His remarks came after U.S. Democratic Party presidential nominee Hillary Clinton reiterated her opposition to the U.S.-led trade agreement during a meeting with Abe earlier this week on the sidelines of the U.N. General Assembly in New York.
Abe emphasized at the press conference that the 12-nation free trade pact is expected to bolster the possibility of growth in fields such as agriculture and small and midsize businesses in Japan.
But the agreement may not be implemented anytime soon if U.S. President Barack Obama fails to persuade Congress to approve it, as Republican presidential nominee Donald Trump also opposes the TPP deal.
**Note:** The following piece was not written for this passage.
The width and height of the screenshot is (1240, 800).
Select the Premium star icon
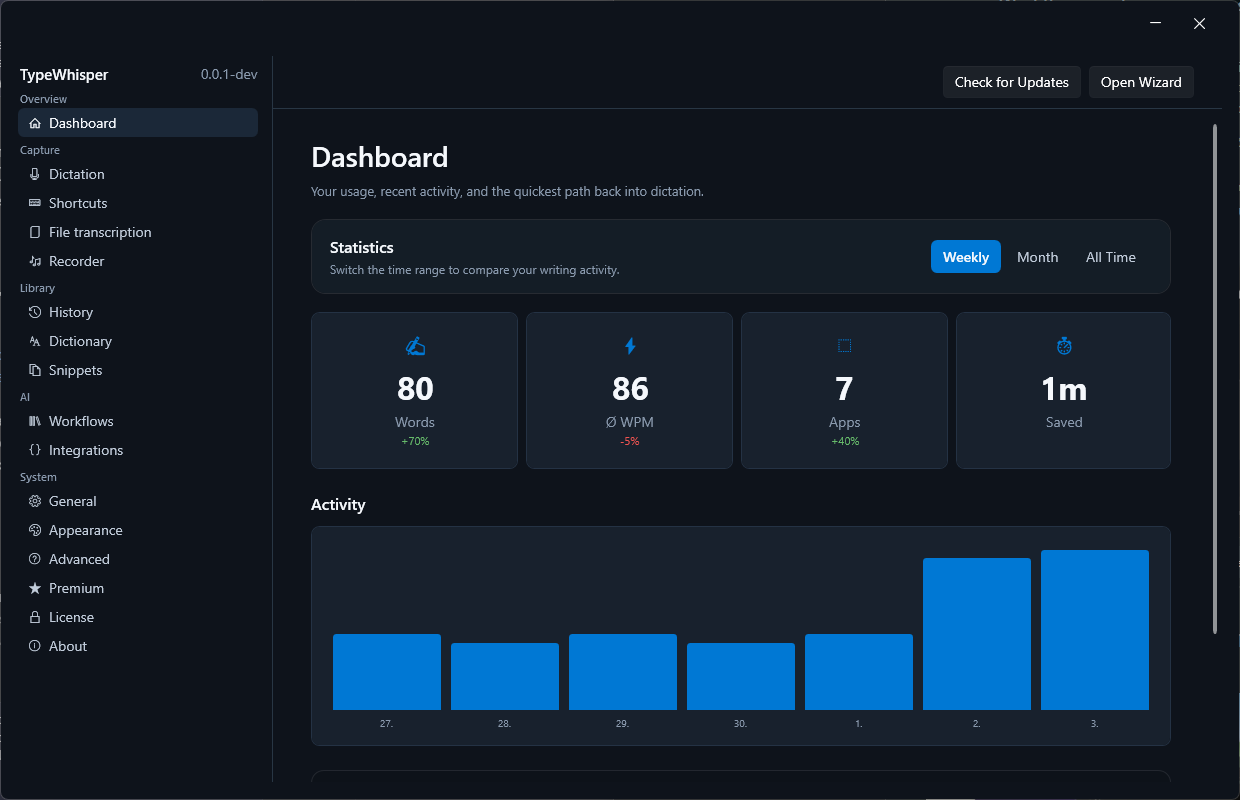35,588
Covering about 40 percent of the global economy, the TPP groups Australia, Brunei, Canada, Chile, Japan, Malaysia, Mexico, New Zealand, Peru, Singapore, the United States and Vietnam.
The trade agreement will enter into force 60 days after all 12 countries ratify it. However, if all 12 nations have not ratified it after two years, it will take effect 60 days after at least six countries, accounting for 85 percent of the combined gross domestic product of the 12 signatories, do so.